Will Trump Be Impeached? White House Staff Are Lawyering Up Amid Growing Russia Scandal

President Donald Trump gives a thumbs-up as he returns to the White House from a day trip to Ohio on June 7. Joshua Roberts/Reuters

In one way at least, President Donald Trump is honoring his pledge to create American jobs. The market for white-collar attorneys in Washington is booming as Trump's White House aides lawyer up amid the growing scandal over his campaign's links with Russia and talk of possible impeachment arising from an obstruction of justice accusation.

Related: What is obstruction of justice? How Comey testimony could land Trump in impeachment trouble

"He may well be bringing back white-collar defense jobs in Washington," Kathleen Clark, an ethics and law professor at Washington University in St. Louis, told Politico. "Those are probably not the jobs he intended to create."

More than a dozen attorneys and crisis communications specialists are already in place working for Trump associates, Politico reported. One person at the heart of the investigation, former National Security Adviser Michael Flynn, is already being represented by three attorneys.

Trump's plans for his own legal defense team, however, have been far from smooth. Lawyers with at least four top firms have declined to represent the president, according to a report from Yahoo! News Tuesday. A multitude of reasons were cited, but they include fears that Trump would decline to follow a lawyer's advice.

After firing James Comey as FBI director last month, Trump gave an interview to NBC News in which he said he did so while thinking of the "Russia thing" that Comey's FBI was investigating. Trump later appeared to threaten Comey on Twitter, saying, "James Comey better hope that there are no 'tapes' of our conversation before he starts leaking to the press!"

James Comey better hope that there are no "tapes" of our conversations before he starts leaking to the press!

— Donald J. Trump (@realDonaldTrump) May 12, 2017

Also, Trump has reportedly grown angry with Attorney General Jeff Sessions after he decided to recuse himself from overseeing the FBI's investigation. The investigation has since been placed in the hands of special counsel Robert Mueller.

Speaking earlier this week, Republican Senator Lindsey Graham urged Trump to constrain himself in his public statements and start listening to his legal advice.

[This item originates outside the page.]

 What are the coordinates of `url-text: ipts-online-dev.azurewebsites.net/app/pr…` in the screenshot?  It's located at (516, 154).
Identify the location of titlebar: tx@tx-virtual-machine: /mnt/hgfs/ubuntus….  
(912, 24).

"[Jeff Sessions] is a good man, and you need to listen to your lawyers, Mr. President," he said. "Don't get in the way of an investigation that can actually clear you."

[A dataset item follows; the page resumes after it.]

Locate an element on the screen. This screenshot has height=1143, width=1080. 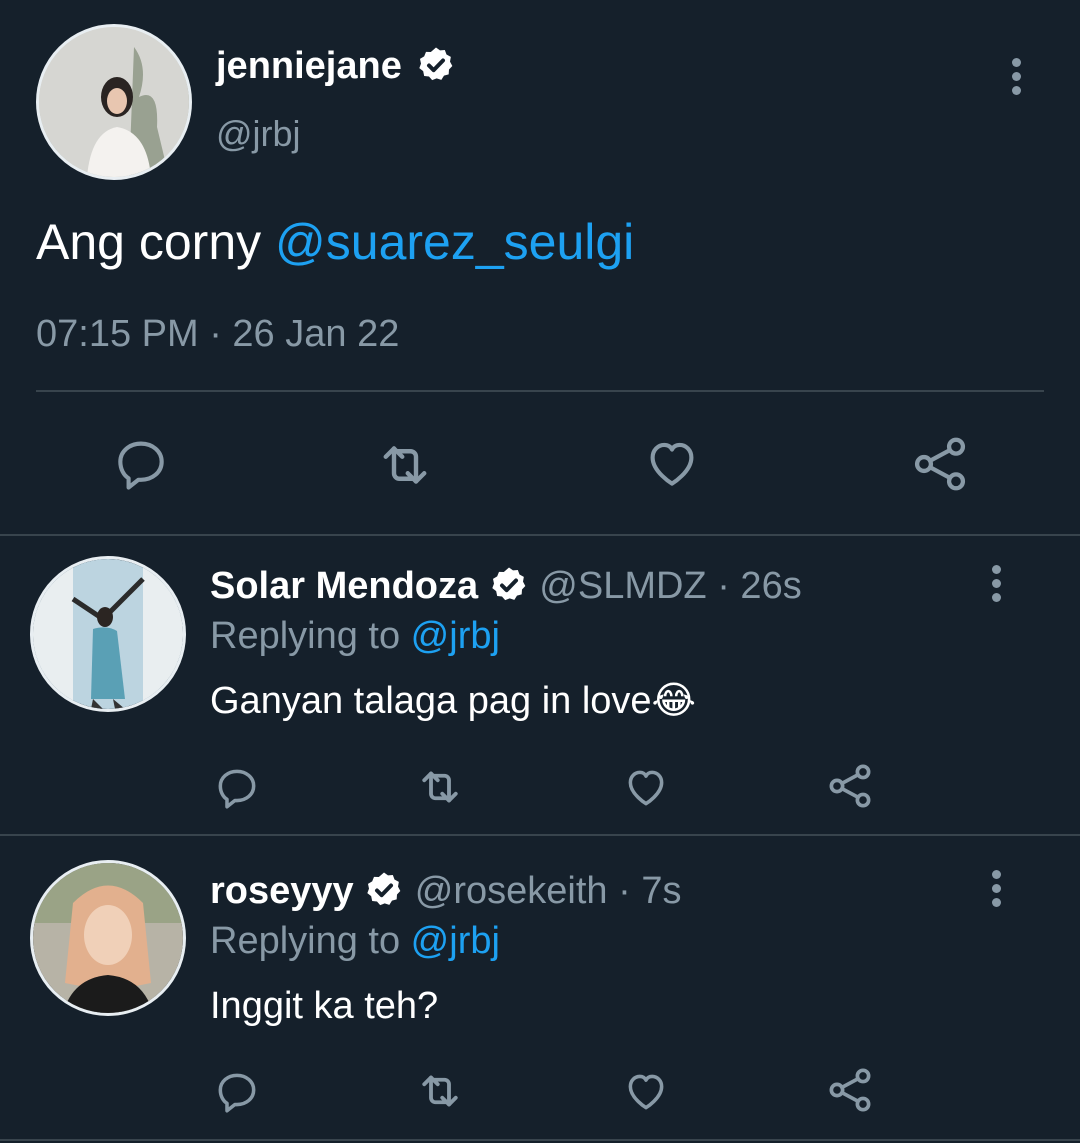
timestamp: 07:15 PM · 26 Jan 22 is located at coordinates (218, 334).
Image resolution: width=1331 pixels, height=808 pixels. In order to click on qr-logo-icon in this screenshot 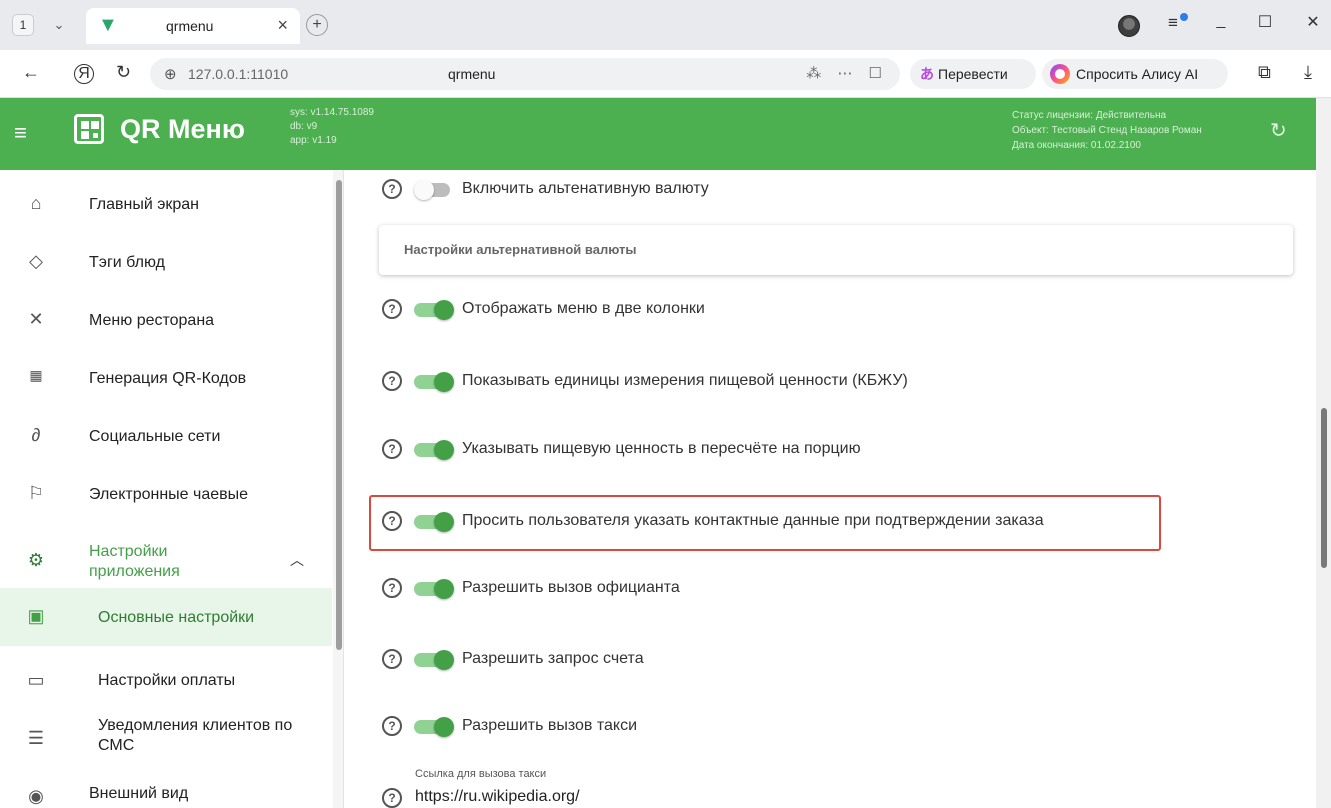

Comey will testify Thursday before the Senate Intelligence Committee and will say that Trump repeatedly pressed him for "loyalty" and asked him to drop the investigation into Flynn. Legal experts have said such interactions could constitute obstruction of justice, which could lead to impeachment. For the time being, Trump is relying on lawyer Marc Kasowitz, who has represented him for more than 15 years.